CIMB IDR Weekly Fixed Income Market Commentary ended 07 November Oct 2014


·         Last week Government bonds yields decreased slightly along the curve, amid a lack of fresh supply of bonds following the last bond auction for this year was supporting bond market. Government plan to increase fuel price also has been improving bond market outlook. Trading volume in the government bond market increased to an average of IDR10.69 trillion per day from IDR9.44 trillion recorded in the previous week.
·         This week, the main drivers will be Bank Indonesia meeting and the possibility of government announcing the detail of fuel price hike plan. Bank Indonesia is expected to keep interest rate steady at 7.50% with the anticipation of higher fuel price and to manage current account deficit. Fuel price could be increased by approximately 20% thus driving up inflation to about 6.5%.
·         Low market volatility could increase demand for high yield emerging market bond such Indonesia. Yields could continue to be driven lower especially along the medium and long tenors due to stabilizing Rupiah, lower crude oil price and tight supply of bonds. We noted that currently, in total, the government has issued all the gross issuance needed for this year or about IDR 430 trillion.

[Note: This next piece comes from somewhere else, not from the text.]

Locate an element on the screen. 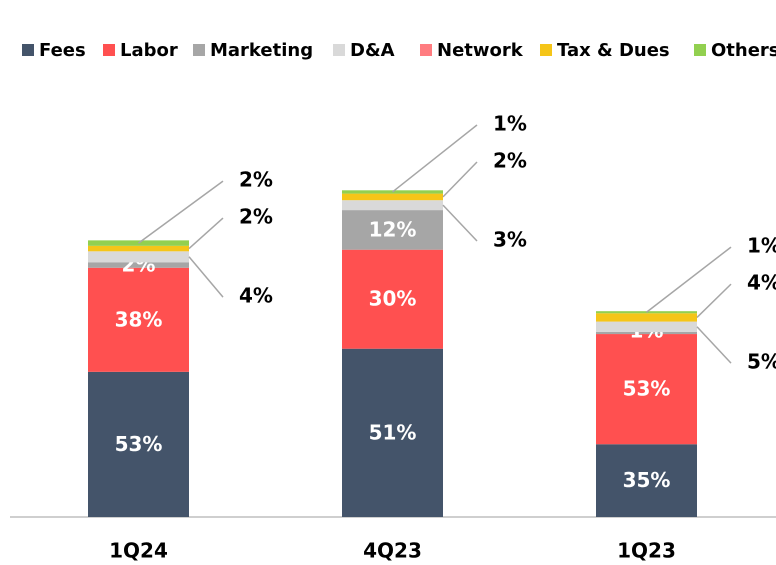  x-tick-label: 1Q24 is located at coordinates (138, 551).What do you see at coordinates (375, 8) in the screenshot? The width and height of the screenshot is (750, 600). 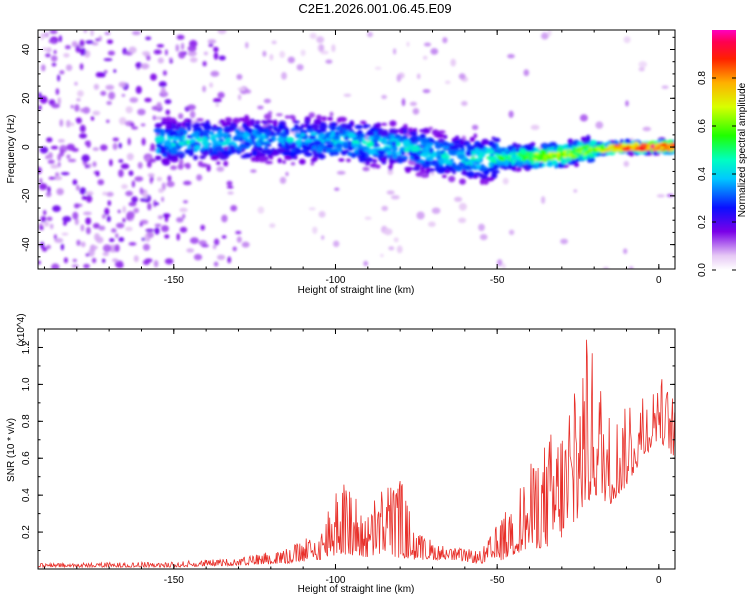 I see `page-title: C2E1.2026.001.06.45.E09` at bounding box center [375, 8].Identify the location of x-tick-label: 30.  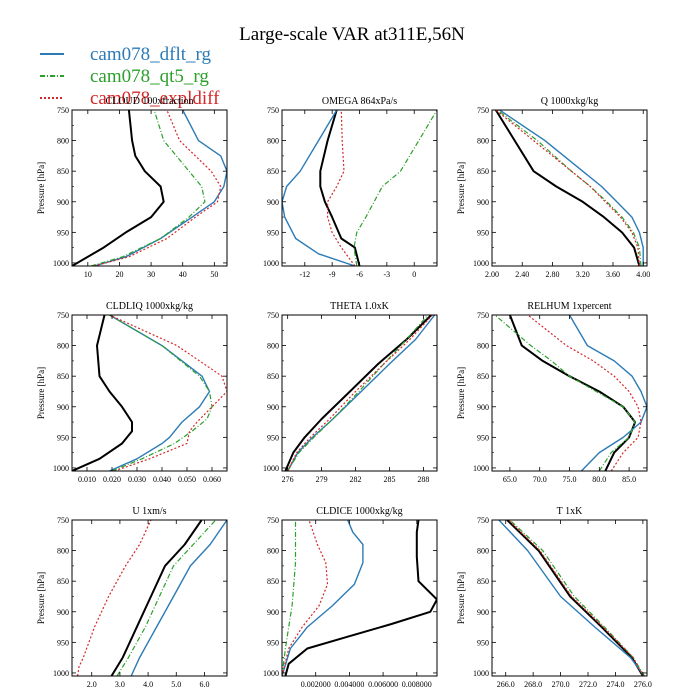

·         The credit market was less active and yields were moving in line with government bond market. Volume decreased last week with average daily volume of IDR508 billion versus IDR747 billion in the previous week. The heaviest traded corporate bond was Astra Sedaya Finance Oct’17 AAA(idn) amounting to IDR255 billion. We noted that AAA rated bonds garnered 37% of weekly volume while AA+ rated bonds gathered 21%. On the other hand, 56% of total volume was contributed by short term bonds with below 3-year maturity, down from 64% in the previous week.